Based solely on availability and economy, I chose an Ontario sourced variety of the Coronation grape. Coronation is an early ripening hybrid variety of grape developed in Canada and is virtually seedless. Although they tend to be a bit mushy when compared to other commercial varieties of grapes, I thought these grapes would be perfect smeared on a cracker or toast with some cheese. 

I decided white wine vinegar was fitting. Ideally, I’ll muster up the patience to source a local variety for my next attempt.  For the spicing, I decided on a simple blend of fresh rosemary, ground cinnamon, a chunk of fresh ginger and a few black peppercorns. In hindsight, a stick of cinnamon in each jar might make them look a bit better but I had to settle for ground cinnamon that day. The Recipe is as follows:

Makes  4 Small mason jars

2 Cups White Wine Vinegar

3-4 Cups Coronation Grapes (or any variety you please)

1 cup of white sugar

1 teaspoon of ground cinnamon

A pinch of black peppercorns

4 small chunks of peeled fresh ginger, one for each jar

4 sprigs of fresh rosemary, one for each jar

1. Sanitize each jar and lid thoroughly and rinse the grapes and rosemary

2. Combine the vinegar, sugar, ground cinnamon and peppercorns in a small pot or sauce pan and bring to a gentle boil. 
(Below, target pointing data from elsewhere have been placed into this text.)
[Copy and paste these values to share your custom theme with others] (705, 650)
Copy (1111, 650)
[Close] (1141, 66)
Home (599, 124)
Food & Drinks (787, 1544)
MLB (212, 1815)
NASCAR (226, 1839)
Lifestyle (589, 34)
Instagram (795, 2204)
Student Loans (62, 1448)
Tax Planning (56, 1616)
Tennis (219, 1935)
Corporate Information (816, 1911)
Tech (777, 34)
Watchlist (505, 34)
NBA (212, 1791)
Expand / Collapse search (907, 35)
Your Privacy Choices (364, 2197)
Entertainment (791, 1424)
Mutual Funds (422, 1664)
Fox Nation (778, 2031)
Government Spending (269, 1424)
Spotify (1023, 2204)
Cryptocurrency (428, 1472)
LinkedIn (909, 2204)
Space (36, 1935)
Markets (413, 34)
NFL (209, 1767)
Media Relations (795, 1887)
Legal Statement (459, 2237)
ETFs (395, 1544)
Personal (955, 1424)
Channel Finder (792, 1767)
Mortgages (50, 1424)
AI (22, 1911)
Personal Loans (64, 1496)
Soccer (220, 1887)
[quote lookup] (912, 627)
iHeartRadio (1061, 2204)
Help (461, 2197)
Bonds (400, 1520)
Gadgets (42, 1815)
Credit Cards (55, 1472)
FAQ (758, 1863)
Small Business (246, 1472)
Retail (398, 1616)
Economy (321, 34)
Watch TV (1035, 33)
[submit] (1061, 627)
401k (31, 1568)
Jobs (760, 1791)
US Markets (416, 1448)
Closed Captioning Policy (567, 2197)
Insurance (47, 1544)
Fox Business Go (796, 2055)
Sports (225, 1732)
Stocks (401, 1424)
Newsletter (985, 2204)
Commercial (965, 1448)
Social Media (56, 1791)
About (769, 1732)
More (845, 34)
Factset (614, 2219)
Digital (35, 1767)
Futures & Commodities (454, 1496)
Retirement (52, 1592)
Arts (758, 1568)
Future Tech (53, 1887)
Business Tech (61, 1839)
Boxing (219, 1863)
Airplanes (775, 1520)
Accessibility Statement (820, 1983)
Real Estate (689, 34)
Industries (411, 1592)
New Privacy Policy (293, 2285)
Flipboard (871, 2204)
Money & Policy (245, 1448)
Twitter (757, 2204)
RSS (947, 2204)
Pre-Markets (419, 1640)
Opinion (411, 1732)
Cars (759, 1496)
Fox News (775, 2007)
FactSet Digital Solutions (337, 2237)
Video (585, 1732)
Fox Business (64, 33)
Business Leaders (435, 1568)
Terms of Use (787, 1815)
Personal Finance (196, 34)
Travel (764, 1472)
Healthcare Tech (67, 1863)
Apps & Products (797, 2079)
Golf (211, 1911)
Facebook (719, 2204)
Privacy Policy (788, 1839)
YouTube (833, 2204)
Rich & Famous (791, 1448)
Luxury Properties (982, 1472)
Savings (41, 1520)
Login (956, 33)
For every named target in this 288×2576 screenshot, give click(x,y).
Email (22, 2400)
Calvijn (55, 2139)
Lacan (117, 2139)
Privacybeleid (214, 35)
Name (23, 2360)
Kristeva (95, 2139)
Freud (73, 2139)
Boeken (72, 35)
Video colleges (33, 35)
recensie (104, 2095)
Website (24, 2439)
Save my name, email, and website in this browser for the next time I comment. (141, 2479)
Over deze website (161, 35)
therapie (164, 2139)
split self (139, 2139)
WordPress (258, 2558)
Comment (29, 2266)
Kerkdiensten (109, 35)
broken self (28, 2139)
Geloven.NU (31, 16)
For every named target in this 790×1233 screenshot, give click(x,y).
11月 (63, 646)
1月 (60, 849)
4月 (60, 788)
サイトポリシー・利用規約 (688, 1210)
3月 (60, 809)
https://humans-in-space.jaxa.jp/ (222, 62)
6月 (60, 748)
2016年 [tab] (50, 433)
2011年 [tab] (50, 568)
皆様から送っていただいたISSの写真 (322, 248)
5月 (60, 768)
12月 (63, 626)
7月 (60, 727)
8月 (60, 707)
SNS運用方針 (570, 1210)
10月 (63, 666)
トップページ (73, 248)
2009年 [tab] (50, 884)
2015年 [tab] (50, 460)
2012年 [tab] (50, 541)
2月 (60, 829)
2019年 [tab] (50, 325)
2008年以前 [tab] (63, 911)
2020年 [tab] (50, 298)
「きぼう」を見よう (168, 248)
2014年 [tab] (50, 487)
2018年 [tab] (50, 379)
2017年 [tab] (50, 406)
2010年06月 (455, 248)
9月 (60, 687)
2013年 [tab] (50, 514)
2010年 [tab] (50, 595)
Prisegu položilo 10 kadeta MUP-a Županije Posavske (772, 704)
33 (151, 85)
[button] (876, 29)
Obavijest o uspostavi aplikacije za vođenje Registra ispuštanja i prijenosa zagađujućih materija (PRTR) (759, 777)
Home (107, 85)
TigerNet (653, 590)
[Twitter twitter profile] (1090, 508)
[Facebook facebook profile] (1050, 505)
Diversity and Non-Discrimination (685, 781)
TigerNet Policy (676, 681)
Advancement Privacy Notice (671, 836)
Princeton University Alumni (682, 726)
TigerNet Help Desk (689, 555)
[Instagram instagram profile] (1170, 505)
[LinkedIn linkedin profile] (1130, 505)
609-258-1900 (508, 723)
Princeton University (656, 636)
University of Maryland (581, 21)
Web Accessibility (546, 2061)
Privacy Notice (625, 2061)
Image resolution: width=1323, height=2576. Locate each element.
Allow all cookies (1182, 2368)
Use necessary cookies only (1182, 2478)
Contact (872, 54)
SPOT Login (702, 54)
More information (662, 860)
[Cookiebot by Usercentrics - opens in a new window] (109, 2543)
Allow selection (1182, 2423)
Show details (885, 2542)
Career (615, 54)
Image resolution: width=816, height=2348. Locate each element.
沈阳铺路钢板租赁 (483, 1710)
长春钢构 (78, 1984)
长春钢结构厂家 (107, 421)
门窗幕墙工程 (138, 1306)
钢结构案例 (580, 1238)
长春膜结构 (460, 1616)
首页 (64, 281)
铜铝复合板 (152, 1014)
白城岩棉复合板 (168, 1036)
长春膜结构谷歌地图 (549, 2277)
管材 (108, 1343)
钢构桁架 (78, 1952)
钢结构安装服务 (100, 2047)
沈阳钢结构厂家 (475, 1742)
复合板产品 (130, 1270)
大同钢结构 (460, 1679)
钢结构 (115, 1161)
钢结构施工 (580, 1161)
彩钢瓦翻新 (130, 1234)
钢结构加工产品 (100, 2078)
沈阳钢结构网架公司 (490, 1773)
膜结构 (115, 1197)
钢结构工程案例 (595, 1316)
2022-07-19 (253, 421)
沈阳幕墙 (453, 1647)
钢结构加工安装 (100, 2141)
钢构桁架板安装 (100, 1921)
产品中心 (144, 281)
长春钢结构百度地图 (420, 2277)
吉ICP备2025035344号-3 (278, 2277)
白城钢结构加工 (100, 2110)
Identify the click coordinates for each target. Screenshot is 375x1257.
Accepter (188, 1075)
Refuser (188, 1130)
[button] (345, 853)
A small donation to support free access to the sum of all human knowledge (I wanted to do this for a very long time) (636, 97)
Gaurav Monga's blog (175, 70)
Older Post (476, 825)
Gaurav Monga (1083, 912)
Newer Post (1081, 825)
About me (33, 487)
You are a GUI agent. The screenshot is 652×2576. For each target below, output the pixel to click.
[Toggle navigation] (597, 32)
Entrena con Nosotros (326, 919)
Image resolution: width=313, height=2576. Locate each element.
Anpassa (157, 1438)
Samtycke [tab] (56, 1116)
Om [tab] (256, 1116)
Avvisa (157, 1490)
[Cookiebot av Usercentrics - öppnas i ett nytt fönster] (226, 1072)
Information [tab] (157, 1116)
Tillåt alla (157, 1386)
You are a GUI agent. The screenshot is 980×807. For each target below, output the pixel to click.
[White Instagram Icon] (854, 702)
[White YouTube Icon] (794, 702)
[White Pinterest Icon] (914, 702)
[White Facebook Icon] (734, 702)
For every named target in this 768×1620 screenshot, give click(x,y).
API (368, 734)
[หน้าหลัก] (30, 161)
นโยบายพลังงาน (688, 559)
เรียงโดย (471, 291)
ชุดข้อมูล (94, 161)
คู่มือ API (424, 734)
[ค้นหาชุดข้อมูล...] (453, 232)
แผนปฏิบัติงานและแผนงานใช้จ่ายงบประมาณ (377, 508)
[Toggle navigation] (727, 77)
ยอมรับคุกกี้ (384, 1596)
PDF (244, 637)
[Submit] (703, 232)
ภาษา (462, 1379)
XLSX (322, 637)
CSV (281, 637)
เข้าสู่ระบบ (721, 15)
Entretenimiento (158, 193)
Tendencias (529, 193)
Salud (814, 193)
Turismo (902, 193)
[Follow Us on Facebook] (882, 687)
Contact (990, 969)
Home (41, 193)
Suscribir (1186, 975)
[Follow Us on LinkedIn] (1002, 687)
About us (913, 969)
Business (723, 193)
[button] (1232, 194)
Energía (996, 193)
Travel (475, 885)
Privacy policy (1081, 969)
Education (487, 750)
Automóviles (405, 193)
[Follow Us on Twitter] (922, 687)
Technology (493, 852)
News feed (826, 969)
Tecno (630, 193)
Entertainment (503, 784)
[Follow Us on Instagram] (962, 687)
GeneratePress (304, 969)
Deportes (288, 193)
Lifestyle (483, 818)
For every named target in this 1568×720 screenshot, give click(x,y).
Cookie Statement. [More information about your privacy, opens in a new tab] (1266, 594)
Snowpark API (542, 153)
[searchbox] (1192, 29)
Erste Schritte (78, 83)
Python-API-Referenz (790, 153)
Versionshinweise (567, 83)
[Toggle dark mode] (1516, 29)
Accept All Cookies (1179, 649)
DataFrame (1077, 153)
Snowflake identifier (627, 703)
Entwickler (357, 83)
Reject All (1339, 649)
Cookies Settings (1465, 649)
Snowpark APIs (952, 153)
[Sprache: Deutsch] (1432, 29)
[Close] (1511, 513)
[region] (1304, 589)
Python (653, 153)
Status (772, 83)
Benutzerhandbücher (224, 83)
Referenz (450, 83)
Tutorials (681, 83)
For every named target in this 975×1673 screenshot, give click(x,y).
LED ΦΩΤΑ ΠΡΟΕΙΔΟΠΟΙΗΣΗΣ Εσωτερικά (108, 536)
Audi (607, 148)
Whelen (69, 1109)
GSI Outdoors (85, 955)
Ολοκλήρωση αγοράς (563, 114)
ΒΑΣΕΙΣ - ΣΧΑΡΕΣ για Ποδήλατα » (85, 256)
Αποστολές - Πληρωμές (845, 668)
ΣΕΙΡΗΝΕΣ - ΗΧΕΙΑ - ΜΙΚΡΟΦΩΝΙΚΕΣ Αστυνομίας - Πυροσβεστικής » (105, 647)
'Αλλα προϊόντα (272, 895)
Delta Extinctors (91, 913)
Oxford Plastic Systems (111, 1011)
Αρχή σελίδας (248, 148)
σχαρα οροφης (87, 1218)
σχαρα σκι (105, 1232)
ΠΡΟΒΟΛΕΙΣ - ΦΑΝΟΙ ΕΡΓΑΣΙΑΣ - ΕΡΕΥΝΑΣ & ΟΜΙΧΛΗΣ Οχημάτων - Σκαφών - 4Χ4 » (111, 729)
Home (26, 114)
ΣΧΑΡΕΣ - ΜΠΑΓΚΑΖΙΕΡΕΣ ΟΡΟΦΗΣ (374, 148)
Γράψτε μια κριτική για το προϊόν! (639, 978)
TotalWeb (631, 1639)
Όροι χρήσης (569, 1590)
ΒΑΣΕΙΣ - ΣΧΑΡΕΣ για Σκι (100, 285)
3. Place a sprig of rosemary and a chunk of ginger in the bottom of each jar

4. Fill the jars with grapes to just below the rim. Make sure to take care not to squish the grapes if using a mushier variety such as coronation.

5. Let the vinegar mixture cool before pouring over the grapes and filling to the rim of the jar. A scalding mixture will cook the grapes and make them ever mushier.

6. Cap and refrigerate. They should be at their best for at least a week.

I couldn’t help but taste them after just 2 days. They were delicately tart and the white wine vinegar worked great with the natural grape flavour. The ginger and cinnamon provided a marriage of seasonal flavours that blended  wonderfully to the earthy spiciness of the black peppercorns.